Roanoke Times Copyright (c) 1995, Landmark Communications, Inc. DATE: TUESDAY, February 15, 1994 TAG: 9402150219 SECTION: VIRGINIA PAGE: A-1 EDITION: METRO SOURCE: STEPHEN FOSTER STAFF WRITER DATELINE: CHRISTIANSBURG LENGTH: Medium
For most of Friday and Saturday, the pumps were silent.
"There was nothing we could do, except watch our water go down," Jerry Higgins, the plant's manager, said Monday. For more than 40 hours, "it was very frustrating."
In Blacksburg, residents' faucets began running dry as the town used up almost 5 million gallons of water stored in tanks. Drinking water - not to mention showers, or the ability to flush toilets - became scarce. Many jumped at the chance to get potable water trucked in by milk tankers from Radford.
The problem was smaller than your thumb.
It took Bob Kilgore, Appalachian Power Co. division manager, to spot it.
Earlier Saturday, electric company work crews had restored service to the authority's Blacksburg pumping station, said Joe Weddle, Apco division superintendent. But the main plant had just enough electricity for heat and lights, and not enough to power the pumps.
Around 5 p.m., Kilgore visited the plant, took a stroll down Virginia 114, and found the problem: a wire atop a pole about 100 yards from the plant had burned through. A gap of about an inch was preventing full power from reaching the big pumps.
"I got lucky," Kilgore said. "There wasn't any visible damage, unless you looked very closely."
Considering the damage last week's ice storm wrought, and the minuscule size of the trouble spot, Higgins doesn't fault the power company. And, "from our standpoint, what we could do was done to the ultimate."
But whenever a community runs out of water because there's no power to pump it, a problem needs to be addressed, he said.
Three years ago, in the wake of Hurricane Hugo, the authority discussed buying generators. Hugo had knocked out power to the plant for 14 hours.
But the authority decided generators weren't needed, Higgins said.
Apco told the authority that prolonged outages to the water service were rare. The power company placed the water utility's needs in its highest tier of priorities. Three nearby electric substations, including one that was to be built soon along Virginia 114, meant that if power did go out to the authority, it would be restored quickly.
"They made their decision not to buy generation based on the odds," Weddle said. Apco has versatility in its ability to switch circuits, but "this storm was of such magnitude that we had virtually every circuit in trouble.

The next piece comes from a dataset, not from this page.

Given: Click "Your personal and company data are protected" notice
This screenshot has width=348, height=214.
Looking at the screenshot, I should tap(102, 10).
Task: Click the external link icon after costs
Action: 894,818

"The chances of it happening again are pretty slim," he said.
The authority's decision not to buy generators was reasonable, Higgins said. Cost was not a factor. He estimates it would take $250,000 to outfit the plant and one or more pumping stations with generators.
Now comes a February ice storm that turns trees into splinters, coats the land in an inch of ice and knocks out power to tens of thousands. The generator issue?
"Obviously, it's going to come up again," said Higgins.
John Lemley, Christiansburg's town manager and vice chairman of the authority board, said he wasn't sure if the issue would be formally placed on the board's agenda.
"I imagine it'll come up," he said.
For the most part, Christiansburg was spared Blacksburg's problems, Lemley said.
For Blacksburg officials and Higgins, once power went down Friday, they watched a crisis creeping up but were helpless to combat it. Until Wednesday, when contamination tests will be completed, the town recommends boiling water for 10 minutes.
Higgins said he baby-sat a pumping station outside Blacksburg on Saturday morning, which had regained power but would be useless once the water drained from tanks that the main water plant supplied. He told power company officials that if they could figure out the problem by noon, the water service would be all right.
But midday came and went, and "once we passed noon, it was a critical time," he said. Finally, Kilgore made his discovery.
"It took about 10 minutes to repair,' said Higgins.
The plant came back to life, Higgins said. Then around 10 p.m., power went down again. This time, it turns out, a line near the plant's raw water pumping station on the New River was the culprit. Around 1 a.m. Sunday, power was restored for good, Higgins said.
Higgins said of the ordeal:
"We were convinced from the start that we would not run out of water. People are not supposed to run out of water."